# PROBLEM TO SOLVE
Make an exact transcript of the lines in the data below, starting with the one containing "Instruction: Select Search" and going on through the one containing "You are a GUI", with both included and the pictures left out.

# RECORD EXTRACTS
========

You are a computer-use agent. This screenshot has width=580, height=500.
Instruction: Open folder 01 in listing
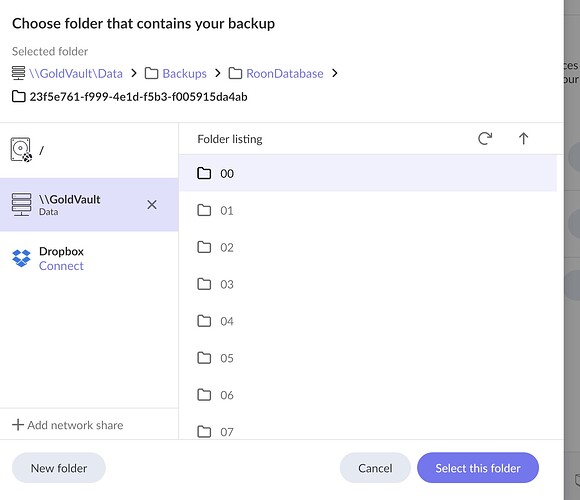[x=368, y=210]
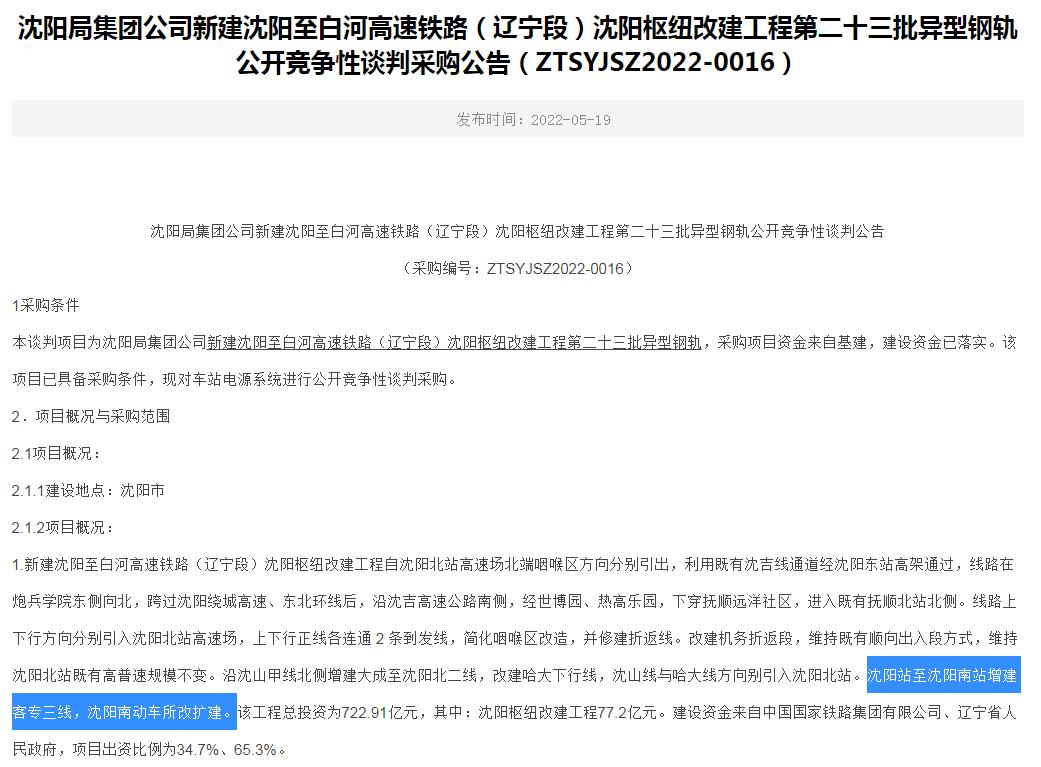Click the 2.1项目概况 subheading
The width and height of the screenshot is (1041, 767).
(x=57, y=453)
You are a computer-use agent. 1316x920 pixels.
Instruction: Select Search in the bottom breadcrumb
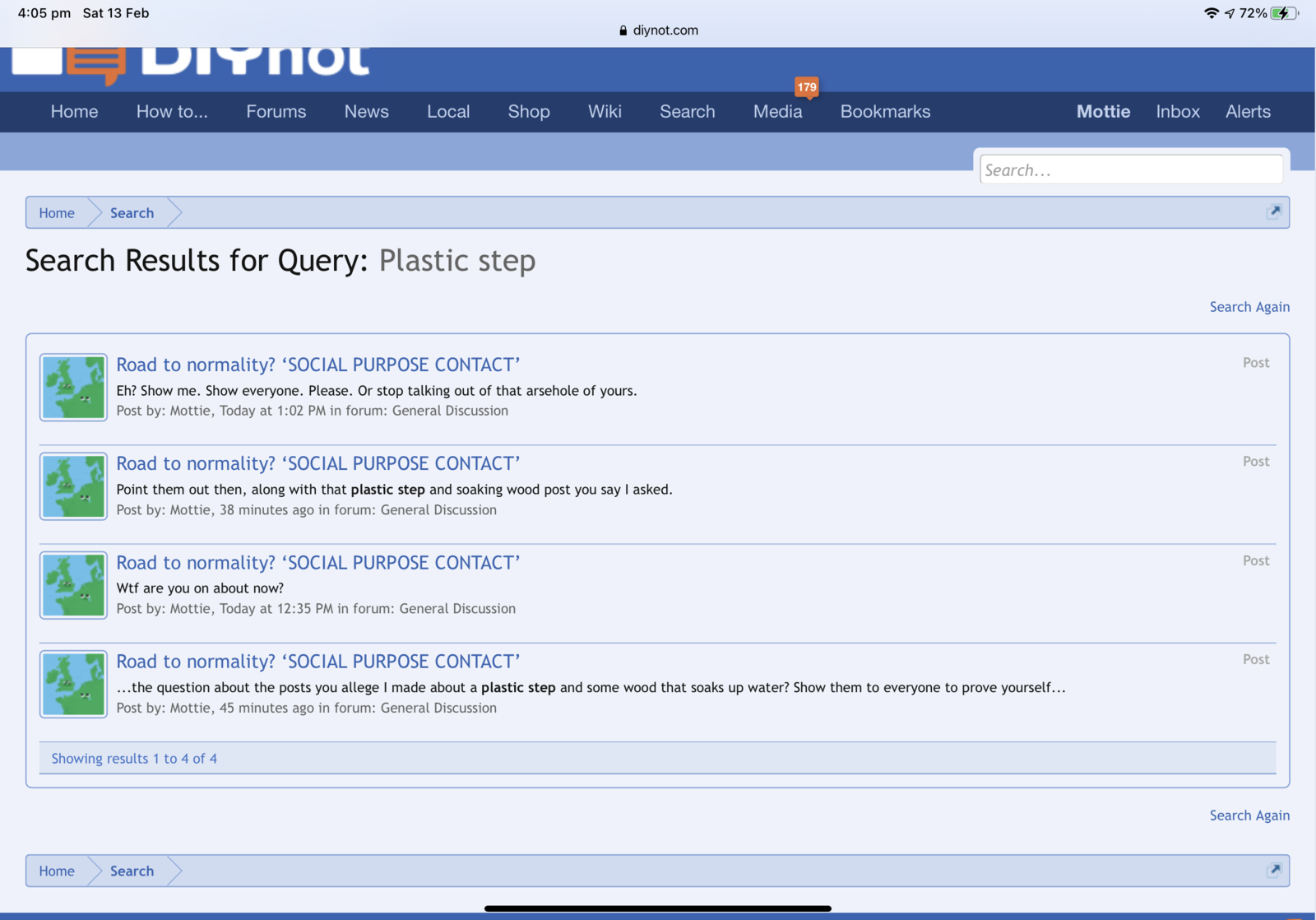(x=132, y=871)
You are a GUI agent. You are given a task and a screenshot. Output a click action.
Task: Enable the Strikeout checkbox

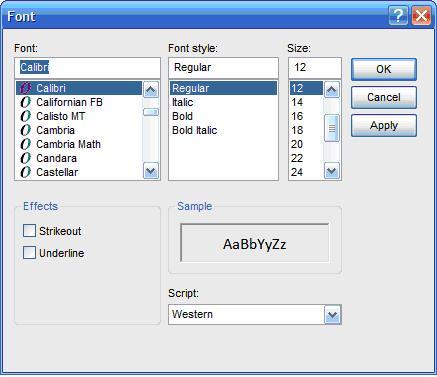click(29, 231)
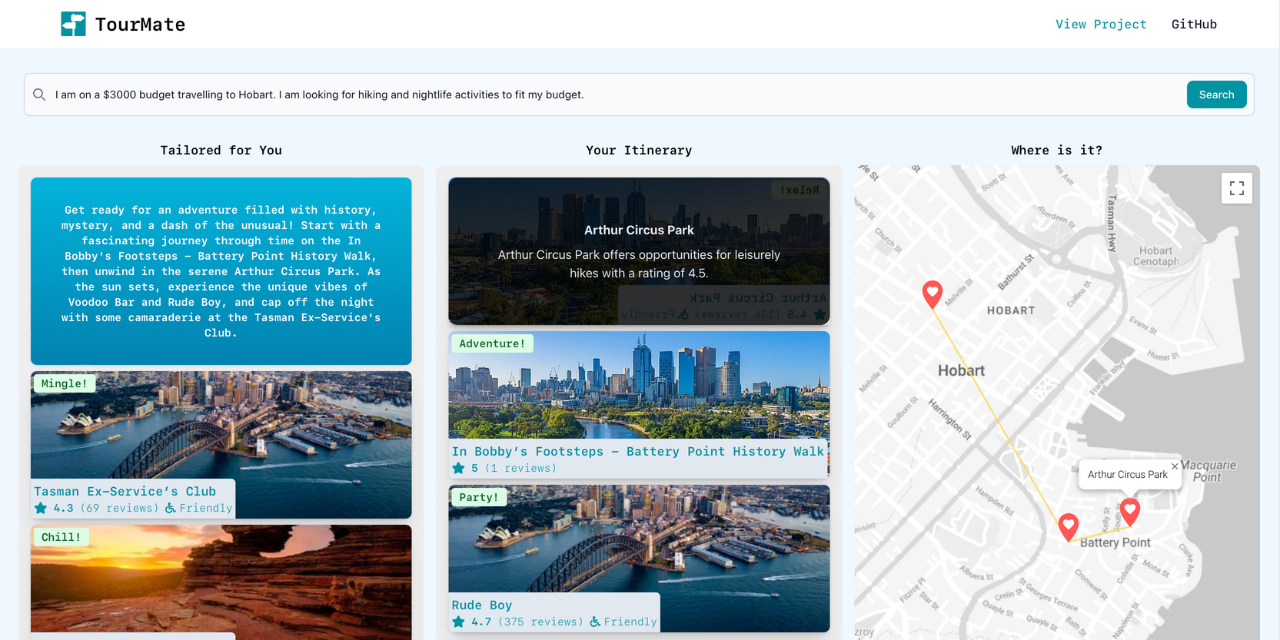Toggle fullscreen view on the map
Image resolution: width=1280 pixels, height=640 pixels.
[x=1236, y=188]
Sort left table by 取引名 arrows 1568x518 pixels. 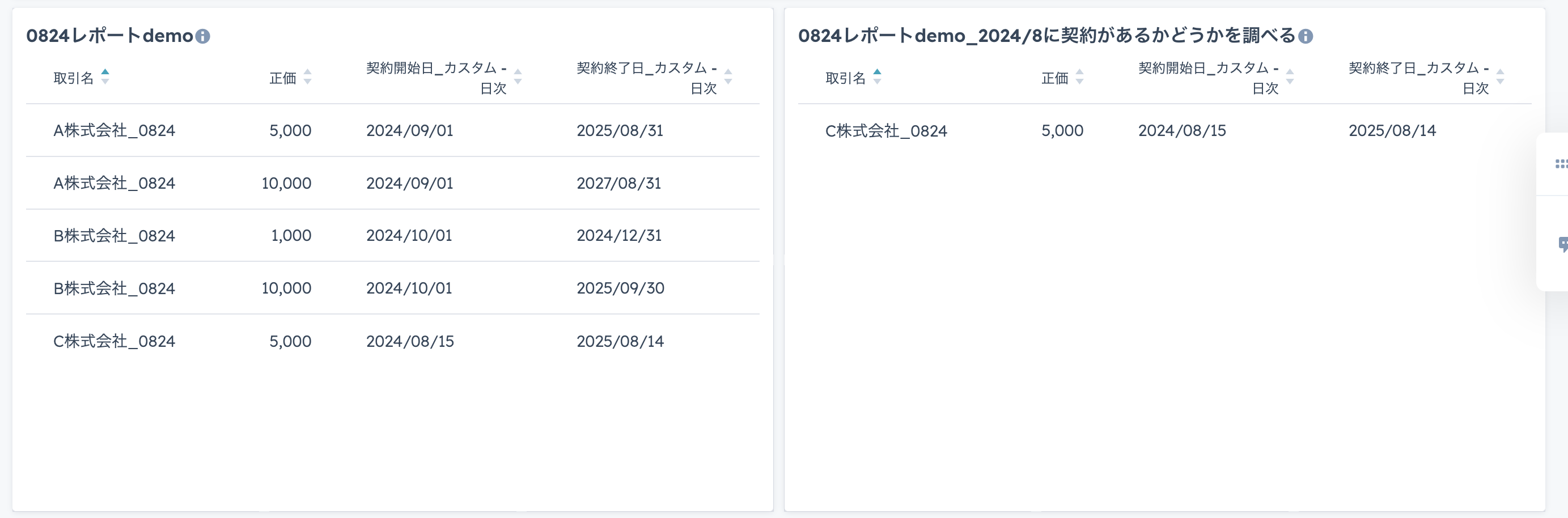(x=105, y=77)
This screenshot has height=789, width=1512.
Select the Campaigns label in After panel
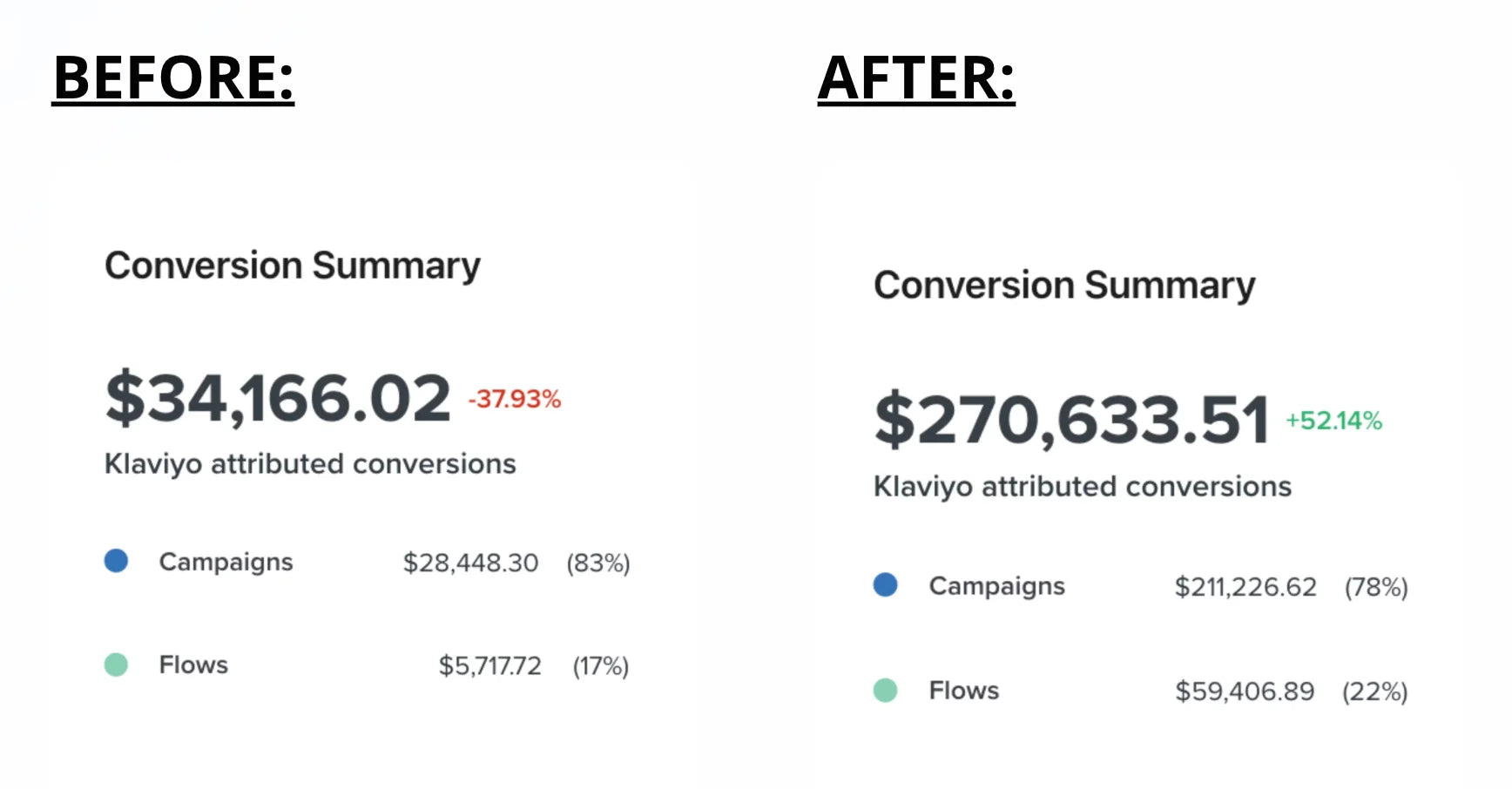(x=996, y=587)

========

# EXERCISE SOLUTION
Instruction: Select Search in the bottom breadcrumb
(x=132, y=871)
You are a GUI agent. You are given a task and a screenshot. Output a click action.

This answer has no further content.